Backgrounds: Hanging injury is infrequent but its clinical course is usually devastating. Although hanging patients usually need cardiopulmonary resuscitation (CPR), hanging-associated cardiovascular damage has not been fully established. The aim of this study was to evaluate the echocardiographic findings in patients with hanging injury.
Methods: We enrolled 25 patients (9 males, 33 ± 15 year-old) with hanging injury who performed echocardiography within 2 weeks after admission. Clinical, demographic and laboratory data and transthoracic echocardiographic findings were analyzed.

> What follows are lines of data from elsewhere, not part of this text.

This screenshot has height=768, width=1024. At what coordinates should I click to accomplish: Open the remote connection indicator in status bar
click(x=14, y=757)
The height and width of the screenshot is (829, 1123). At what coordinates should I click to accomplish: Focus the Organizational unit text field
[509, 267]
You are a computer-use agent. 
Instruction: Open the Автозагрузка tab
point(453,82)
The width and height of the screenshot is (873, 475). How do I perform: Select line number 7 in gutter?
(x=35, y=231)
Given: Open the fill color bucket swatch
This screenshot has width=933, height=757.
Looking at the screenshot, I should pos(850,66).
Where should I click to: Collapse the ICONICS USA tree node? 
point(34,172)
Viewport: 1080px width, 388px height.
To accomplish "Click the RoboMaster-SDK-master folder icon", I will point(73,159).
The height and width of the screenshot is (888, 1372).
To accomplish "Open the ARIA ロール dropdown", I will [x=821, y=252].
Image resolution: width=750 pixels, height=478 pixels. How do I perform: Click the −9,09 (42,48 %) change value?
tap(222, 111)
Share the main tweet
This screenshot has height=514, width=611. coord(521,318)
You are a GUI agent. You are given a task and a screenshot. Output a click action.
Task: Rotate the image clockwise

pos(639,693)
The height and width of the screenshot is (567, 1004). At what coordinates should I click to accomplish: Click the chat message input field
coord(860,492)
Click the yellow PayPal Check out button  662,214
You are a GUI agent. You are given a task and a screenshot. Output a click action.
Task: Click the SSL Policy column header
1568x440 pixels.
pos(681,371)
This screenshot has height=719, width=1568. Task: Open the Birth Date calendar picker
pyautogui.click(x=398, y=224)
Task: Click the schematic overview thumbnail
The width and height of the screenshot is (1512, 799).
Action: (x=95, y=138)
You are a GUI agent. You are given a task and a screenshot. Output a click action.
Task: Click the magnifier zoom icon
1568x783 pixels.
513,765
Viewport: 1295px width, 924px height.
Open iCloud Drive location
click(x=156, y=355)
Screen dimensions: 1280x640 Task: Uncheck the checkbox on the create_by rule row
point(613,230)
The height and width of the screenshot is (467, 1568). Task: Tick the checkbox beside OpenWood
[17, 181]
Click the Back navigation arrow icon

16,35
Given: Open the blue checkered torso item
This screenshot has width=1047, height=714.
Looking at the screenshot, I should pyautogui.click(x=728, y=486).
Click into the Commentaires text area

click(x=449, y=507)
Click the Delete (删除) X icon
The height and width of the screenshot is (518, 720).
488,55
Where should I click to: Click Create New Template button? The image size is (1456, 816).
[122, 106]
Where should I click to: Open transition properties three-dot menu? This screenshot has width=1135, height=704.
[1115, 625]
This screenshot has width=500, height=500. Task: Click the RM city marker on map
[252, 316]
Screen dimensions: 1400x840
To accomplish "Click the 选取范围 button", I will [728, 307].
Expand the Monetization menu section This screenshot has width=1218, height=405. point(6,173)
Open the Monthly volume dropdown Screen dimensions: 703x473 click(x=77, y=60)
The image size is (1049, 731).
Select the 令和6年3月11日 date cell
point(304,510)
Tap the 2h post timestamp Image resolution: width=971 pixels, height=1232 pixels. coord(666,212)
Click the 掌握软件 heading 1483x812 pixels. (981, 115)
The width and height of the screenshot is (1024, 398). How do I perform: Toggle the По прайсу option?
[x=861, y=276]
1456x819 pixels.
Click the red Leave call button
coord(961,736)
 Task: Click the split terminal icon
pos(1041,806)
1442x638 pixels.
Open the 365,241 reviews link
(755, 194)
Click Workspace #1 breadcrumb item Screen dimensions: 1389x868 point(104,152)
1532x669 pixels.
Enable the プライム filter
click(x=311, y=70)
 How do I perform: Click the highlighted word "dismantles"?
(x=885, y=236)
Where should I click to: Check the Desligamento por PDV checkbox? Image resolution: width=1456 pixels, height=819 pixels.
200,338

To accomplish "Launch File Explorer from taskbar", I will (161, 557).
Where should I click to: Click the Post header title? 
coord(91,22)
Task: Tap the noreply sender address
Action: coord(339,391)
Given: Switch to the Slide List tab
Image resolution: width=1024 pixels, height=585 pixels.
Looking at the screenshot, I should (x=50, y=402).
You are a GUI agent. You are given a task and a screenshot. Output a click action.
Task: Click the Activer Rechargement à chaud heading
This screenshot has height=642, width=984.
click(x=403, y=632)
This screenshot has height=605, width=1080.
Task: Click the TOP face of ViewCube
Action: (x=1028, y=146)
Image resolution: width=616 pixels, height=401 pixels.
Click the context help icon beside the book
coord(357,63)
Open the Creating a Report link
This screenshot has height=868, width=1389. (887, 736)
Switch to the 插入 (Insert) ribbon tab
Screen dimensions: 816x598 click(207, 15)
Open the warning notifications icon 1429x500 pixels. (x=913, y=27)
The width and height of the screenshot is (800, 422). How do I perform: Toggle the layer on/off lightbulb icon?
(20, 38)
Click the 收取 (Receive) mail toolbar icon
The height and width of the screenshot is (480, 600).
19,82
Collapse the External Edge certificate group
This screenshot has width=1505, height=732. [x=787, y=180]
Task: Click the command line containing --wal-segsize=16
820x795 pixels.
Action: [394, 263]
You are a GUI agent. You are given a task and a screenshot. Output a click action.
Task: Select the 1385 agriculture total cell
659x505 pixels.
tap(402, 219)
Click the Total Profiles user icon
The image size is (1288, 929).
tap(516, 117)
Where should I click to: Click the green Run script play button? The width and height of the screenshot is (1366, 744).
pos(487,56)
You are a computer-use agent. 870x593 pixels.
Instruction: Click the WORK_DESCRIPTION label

Results: Of those 25 patients, 8 patients (2 males, 34 ± 13 year-old) showed left ventricular (LV) systolic dysfunction (mean LVEF: 34 ± 16%). Global hypokinesia was presented in one patient. Apical ballooning with sparing of the basal segments was presented in 2 patients. Basal akinesia and apical hyperkinesia was presented in one patient. The other 4 patients showed regional wall motion abnormalities unmatched with coronary territories.
The duration of suspension and the duration of CPR were not significantly different according to the presence of LVSD.
Conclusion: This study show the echocardiographic findings in considerable numbers of patients with hanging injury for the first time. Variable patterns of LVSD were presented in the patients of haning injury.